Geburtshilfe Frauenheilkd 2011; 71 - P506
DOI: 10.1055/s-0031-1278626

Die Medizinische Tastuntersuchung der Brust durch blinde Frauen – von der Prävention in die Rehabilitation – ein Erfahrungsbericht

B Leibbrand 1, F Hoffmann 2, K Zirke 3
  • 1Salzetalklinik, Bad Salzuflen
  • 2Praxis für Frauen, Duisburg
  • 3Berufsförderungswerk Düren

Die medizinische Tastuntersuchung, durchgeführt durch die MTU (blinde medizinische Tastuntersucherin) ergänzt lange etablierte Vorsorgeverfahren in der Brustkrebsfrüherkennung, wie die ärztliche Tastuntersuchung, die Selbstuntersuchung der Brust sowie bildgebende Verfahren.
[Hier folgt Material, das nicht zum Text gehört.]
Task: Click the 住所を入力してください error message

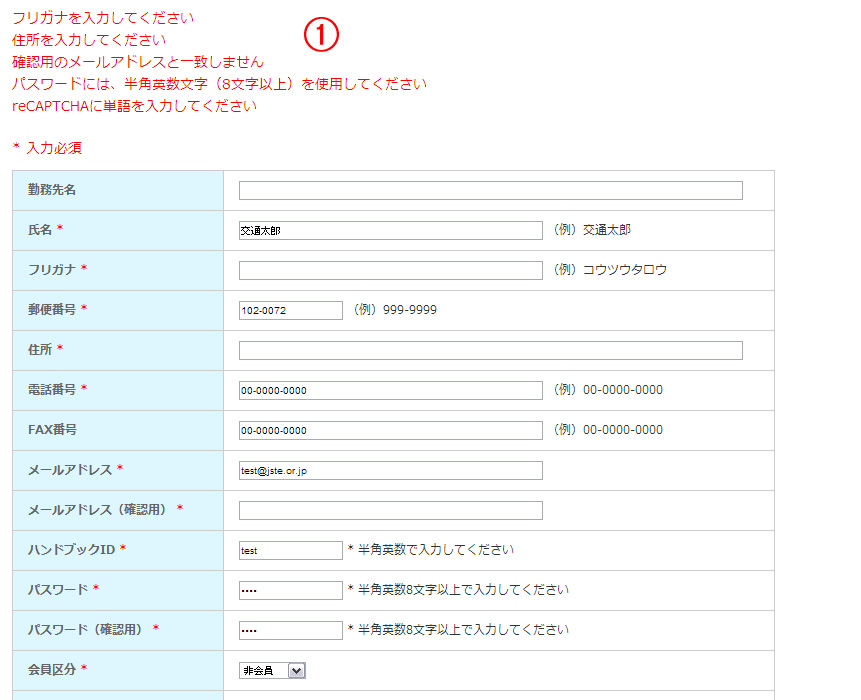Action: (89, 40)
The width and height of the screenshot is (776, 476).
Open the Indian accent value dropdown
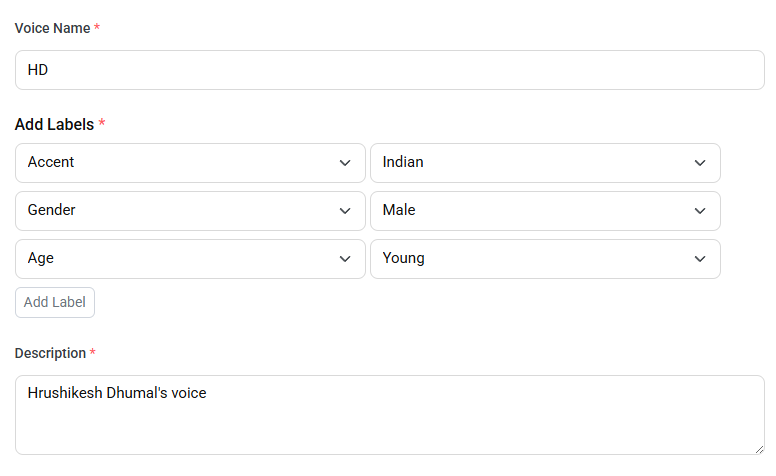[545, 163]
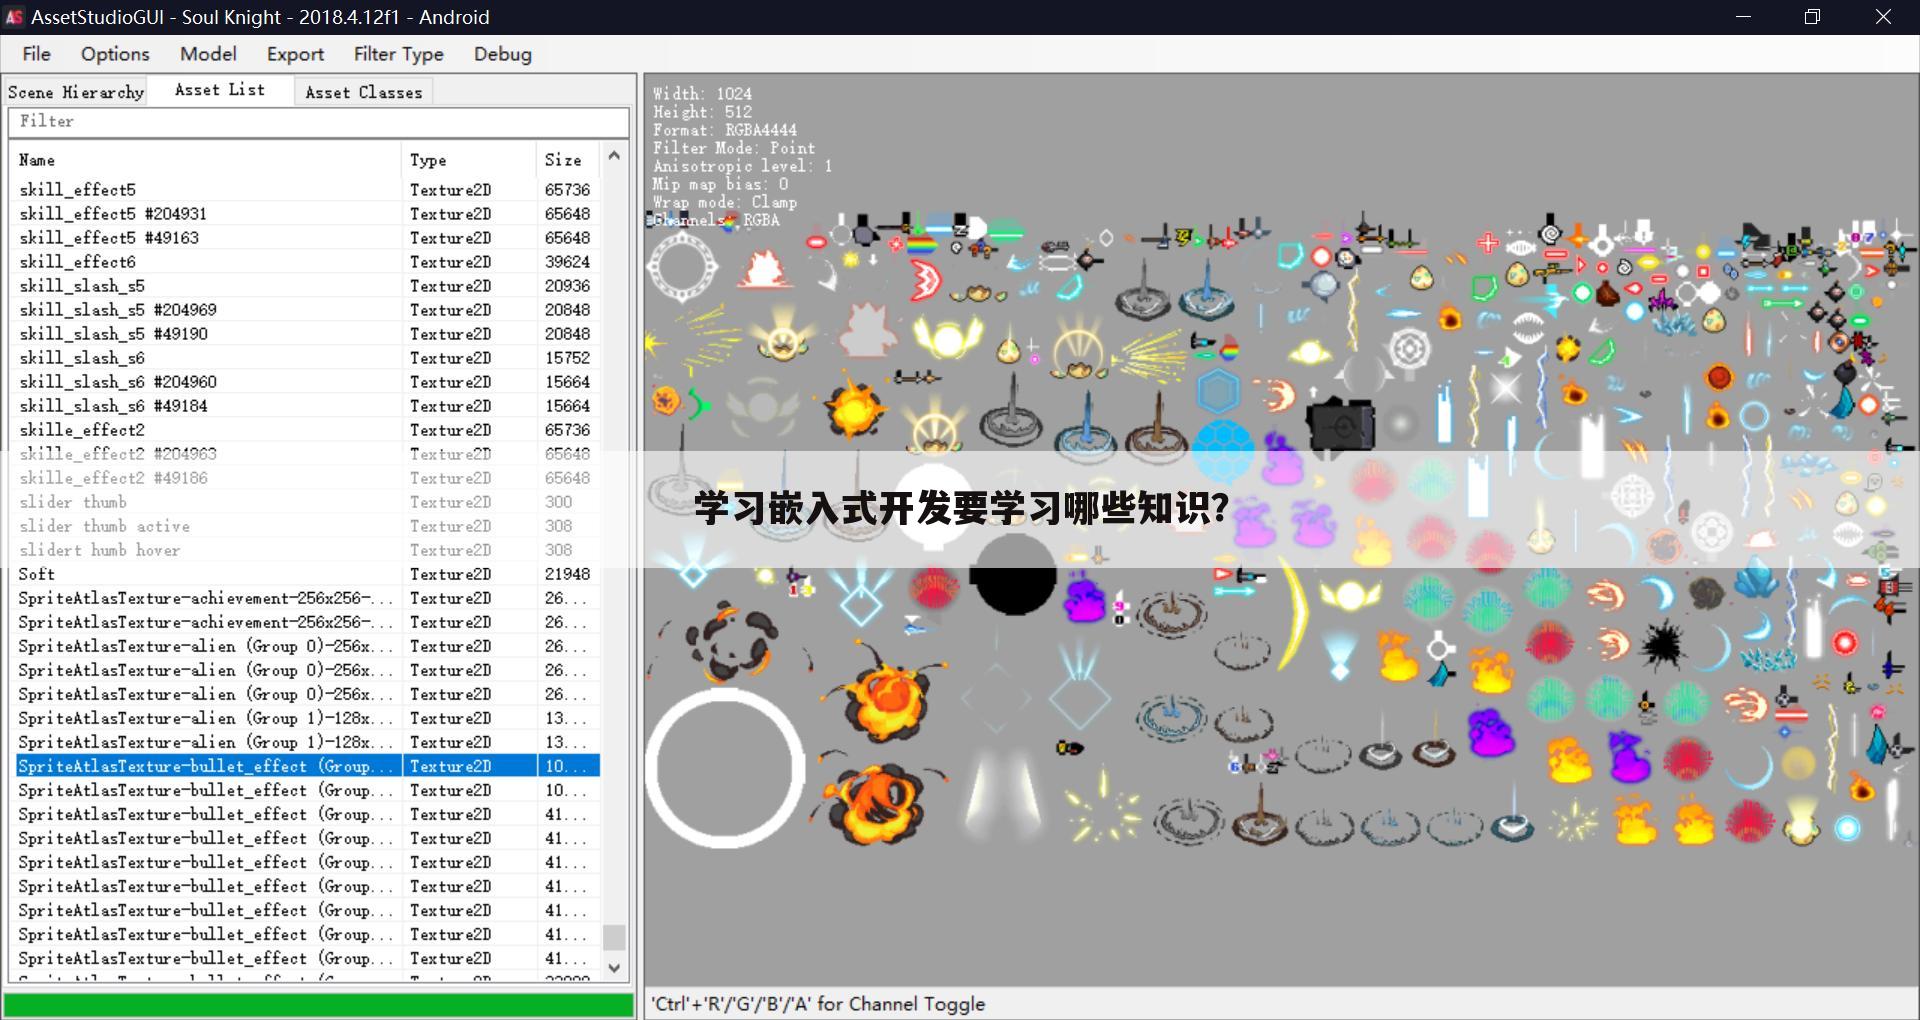Click the Type column header
Screen dimensions: 1920x1020
tap(428, 160)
Auch die MTU verfolgt das Ziel ‘je früher, desto besser’.

Das Berufsförderungswerk Düren hat zusammen mit dem Gynäkologen Dr. Frank Hoffmann eine Qualifizierungsmaßnahme entwickelt und etabliert(Projekt ‘Medizinische Tastuntersucherin’). Die Aspirantinnen für die Qualifizierungsmaßnahme müssen ein Auswahlverfahren durchlaufen, in dem u.a. Motivation, Durchhaltevermögen, Flexibilität aber auch ihre unbedingt notwendige taktile Fähigkeit überprüft werden.

Dieses Projekt wurde so überzeugend demonstriert, sodass wir die medizinische Tastuntersuchung auch in der Rehabilitation erprobten und diese auch in der Nachsorge anwenden.
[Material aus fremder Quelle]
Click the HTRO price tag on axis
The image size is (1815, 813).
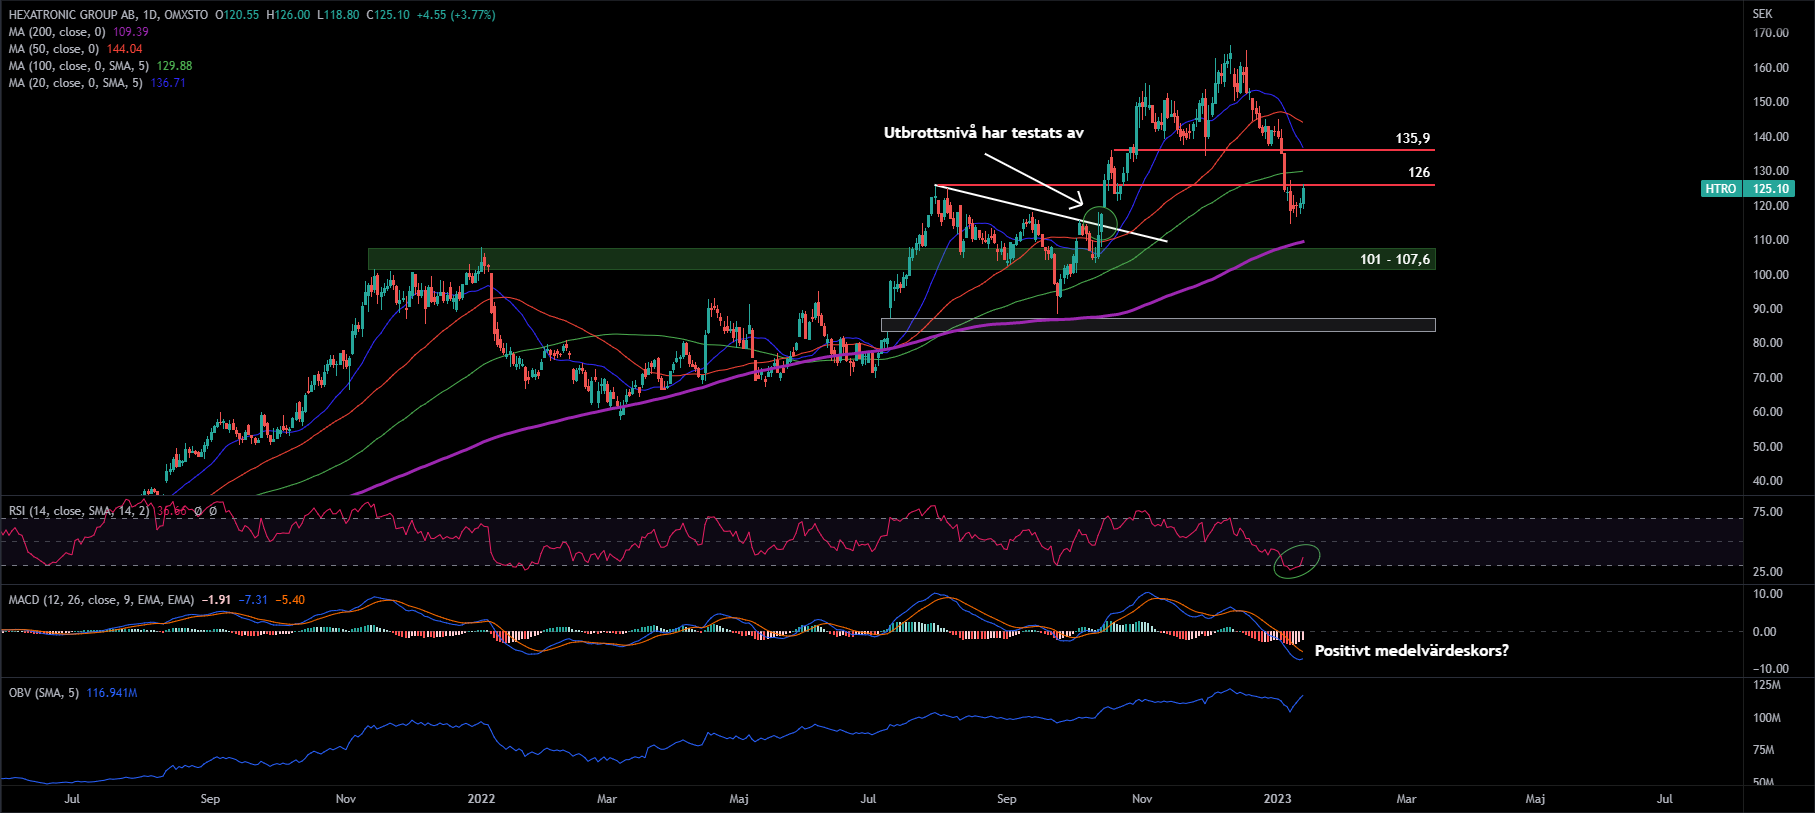point(1720,189)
Die Nachsorge bei Brustkrebs hat ein Hauptaugenmerk auf die lokale Rezidivprophylaxe und kontrolliert somit den Lokalbefund nach Operation/Radiatio und medikamentösen Therapien des Bruskrebses.
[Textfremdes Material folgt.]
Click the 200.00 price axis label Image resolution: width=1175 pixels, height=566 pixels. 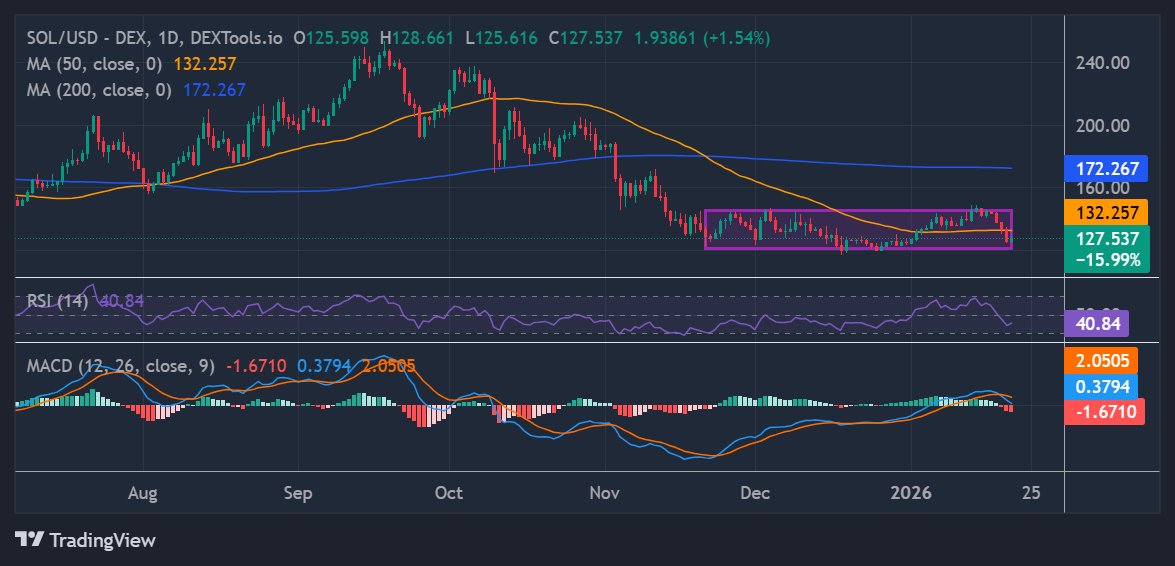click(x=1102, y=126)
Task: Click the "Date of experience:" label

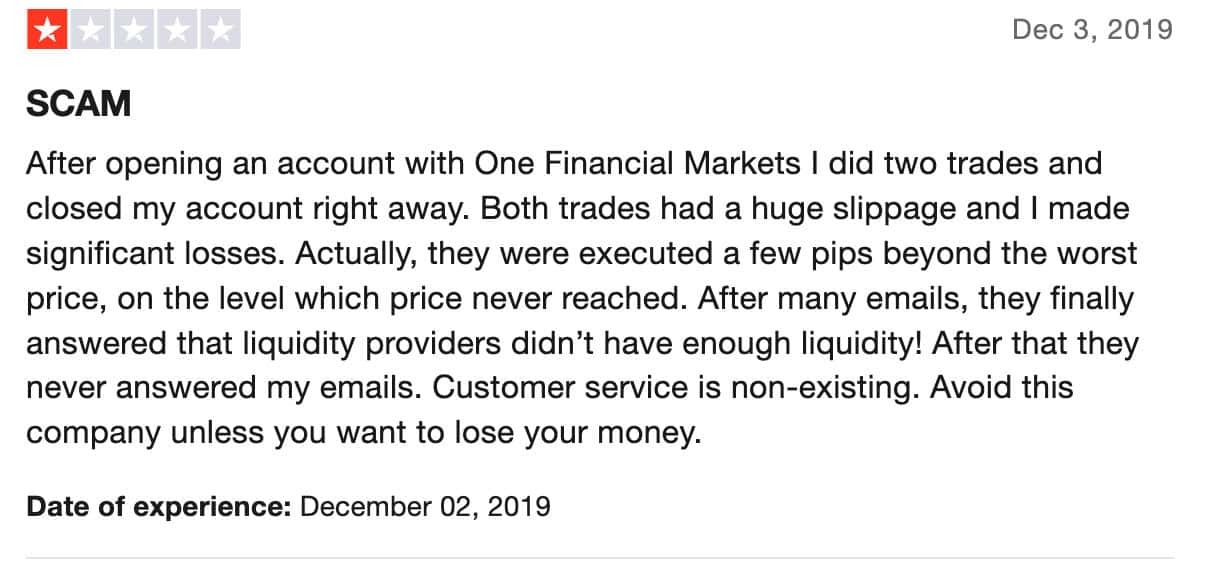Action: pyautogui.click(x=158, y=506)
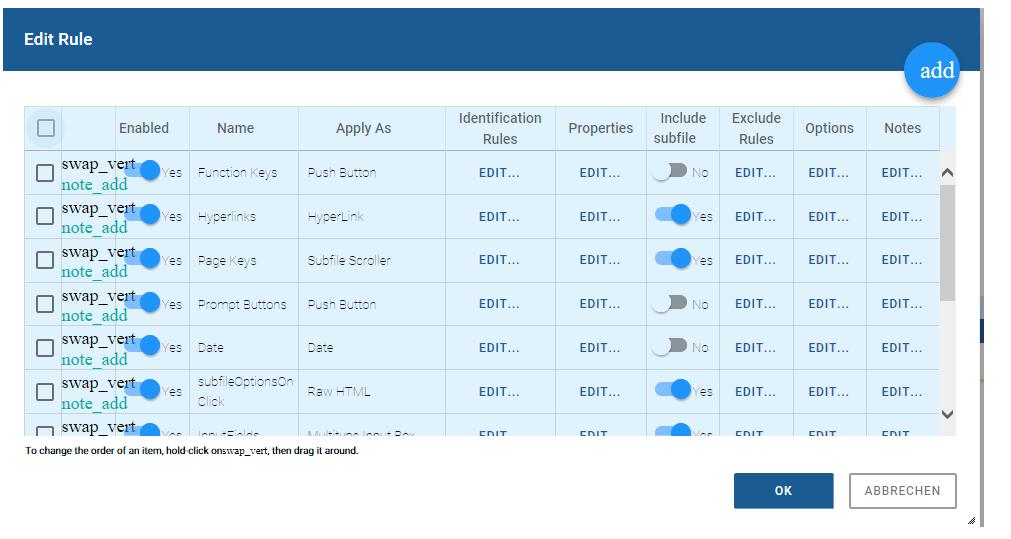Enable Include subfile for Function Keys

tap(669, 171)
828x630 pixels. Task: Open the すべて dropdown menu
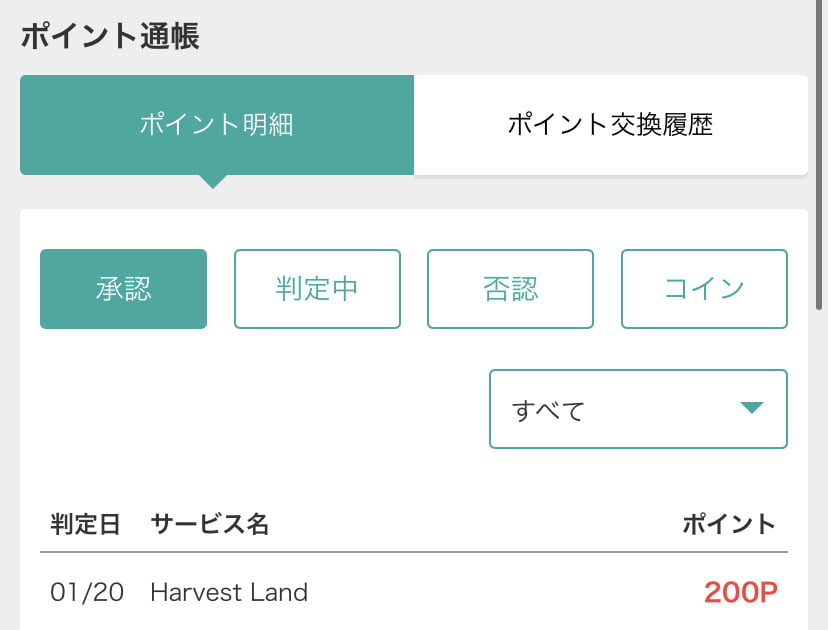638,409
Die sensible taktile Fähigkeit ist also auch in der Nachsorge gefragt bei veränderten, komplexeren Bedingungen, die auch die anderen diagnostischen Verfahren in der Nachsorge betreffen.

Es ergeben sich weitere Aspekte der medizinischen Tastuntersuchung durch eine MTU, die besonders hervorzuheben sind:

  • die Tatsache, dass die Untersucherin blind ist und die, durch die Frauen so empfundene, ‘Verstümmelung’ sprichwörtlich nicht sieht!

  • die Wiederherstellung eines Körpergefühls durch Berühren, Ertasten, Erfahren des ‘verstümmelten’ Bereiches durch eine weitere Person und darüber hinaus noch die Erkenntnis, dass eine Behinderung überwunden werden kann.

Dadurch kommt zu dem rein diagnostischen Ansatz der medizinischen Tastuntersuchung auch ein psychoonkologischer Ansatz.

Nach ersten Erfahrungen mit einer MTU (seit 4/2010 im Praktikum, seit 8/2010 als Mitarbeiterin) werden reproduzierbare Untersuchungsbefunde erstellt, die bedarfsweise durch weitere Diagnostik ergänzt werden und bislang jeder Kontrolle standhielten. Auch scheint die MTU einen großen Einfluss auf brustkrebsoperierte Frauen hinsichtlich ihrer Einstellung zur Nachsorge und deren Notwendigkeit zu haben und positiv deren Krankheitsverarbeitung zu beeinflussen. Dies zeigen erste Ergebnisauswertungen von Befragungen der Frauen.